Reinforcement Learning for Dynamic Resource Allocation in Optical Networks: Hype or Hope?
Michael Doherty, Robin Matzner, Rasoul Sadeghi, Polina Bayvel, Alejandra Beghelli
TL;DR
This paper documents a critical evaluation of reinforcement learning approaches for dynamic resource allocation in optical networks, highlighting pervasive benchmarking gaps and reproducibility issues. Through a systematic recreation of five influential RL studies and extensive heuristic benchmarking, the authors show that well-tuned simple heuristics can outperform published RL solutions across several network topologies. They introduce an empirical defragmentation-based lower-bound method (Resource-Prioritized Defragmentation) to bound the potential gains from advanced methods, finding 19%–36% additional traffic load could be supported at a fixed low blocking probability in their examples. The work also releases the XLRON framework to enable reproducible evaluations and provides concrete benchmarking recommendations to advance rigorous, fair comparisons in the field.
Abstract
The application of reinforcement learning (RL) to dynamic resource allocation in optical networks has been the focus of intense research activity in recent years, with almost 100 peer-reviewed papers. We present a review of progress in the field, and identify significant gaps in benchmarking practices and reproducibility.

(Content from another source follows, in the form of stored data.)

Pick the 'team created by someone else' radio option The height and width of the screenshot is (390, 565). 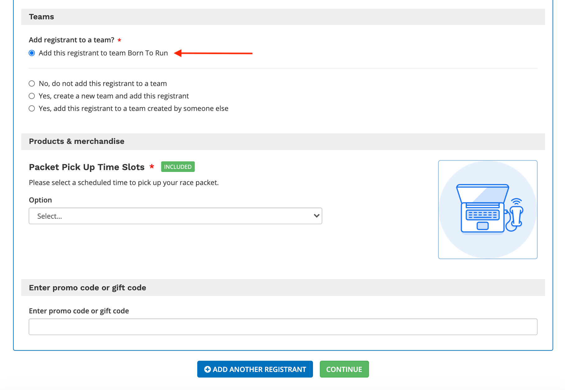(32, 108)
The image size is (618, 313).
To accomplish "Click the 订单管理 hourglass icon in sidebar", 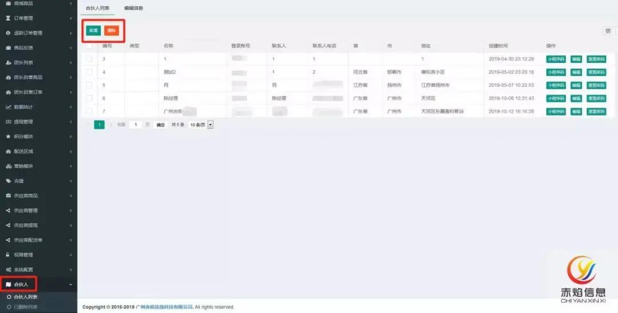I will coord(8,18).

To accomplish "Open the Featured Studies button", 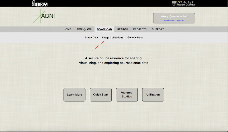I will 127,95.
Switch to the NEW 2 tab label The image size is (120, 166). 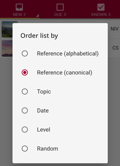[19, 15]
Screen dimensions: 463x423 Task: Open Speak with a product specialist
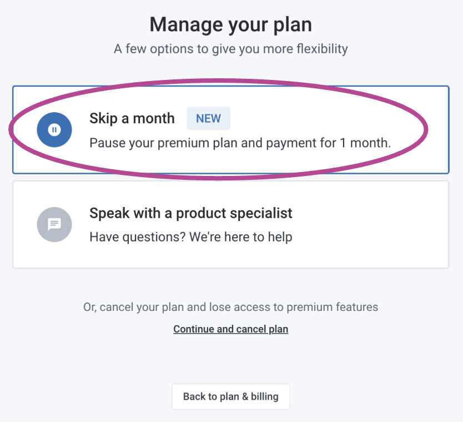pyautogui.click(x=190, y=213)
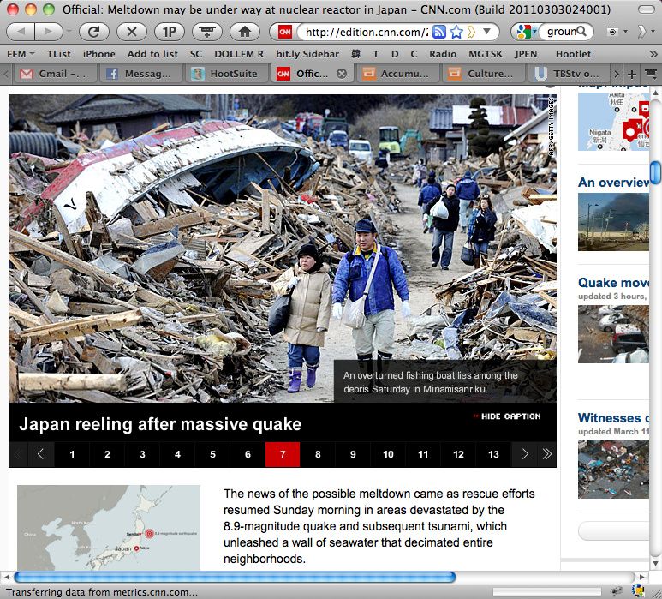Click the search magnifier icon
662x599 pixels.
[x=582, y=32]
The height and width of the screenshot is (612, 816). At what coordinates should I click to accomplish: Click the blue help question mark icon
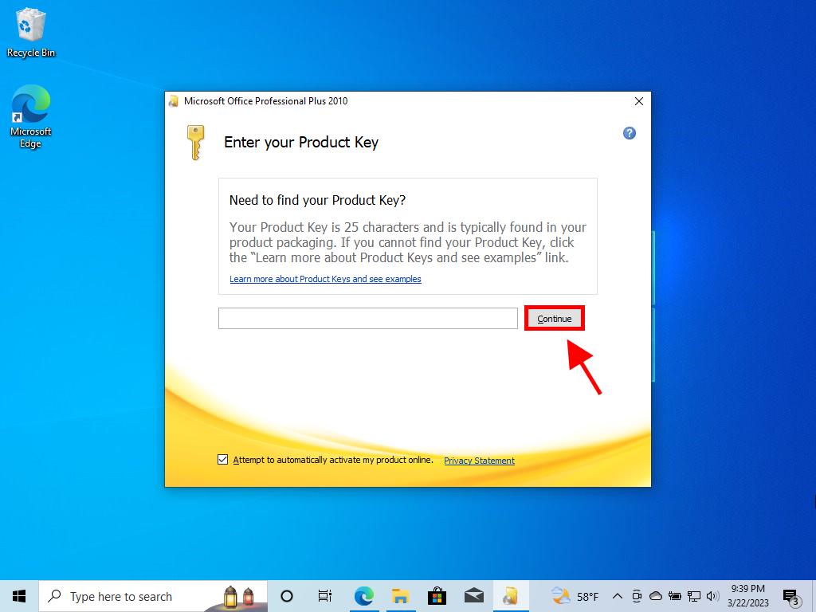pos(629,133)
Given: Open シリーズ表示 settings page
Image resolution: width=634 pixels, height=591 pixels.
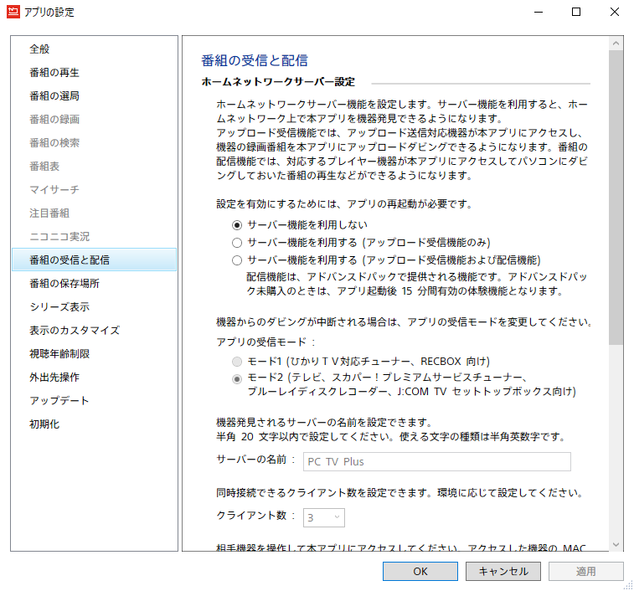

To determine the strongest benchmark algorithms, we systematically evaluate several heuristics across diverse network topologies. We find that path count and sort criteria for path selection significantly affect the benchmark performance. We meticulously recreate the problems from five landmark papers and apply the improved benchmarks. Our comparisons demonstrate that simple heuristics consistently match or outperform the published RL solutions, often with an order of magnitude lower blocking probability. Furthermore, we present empirical lower bounds on network blocking using a novel defragmentation-based method, revealing that potential improvements over the benchmark heuristics are limited to 19-36% increased traffic load for the same blocking performance in our examples. We make our simulation framework and results publicly available to promote reproducible research and standardized evaluation https://doi.org/10.5281/zenodo.12594495.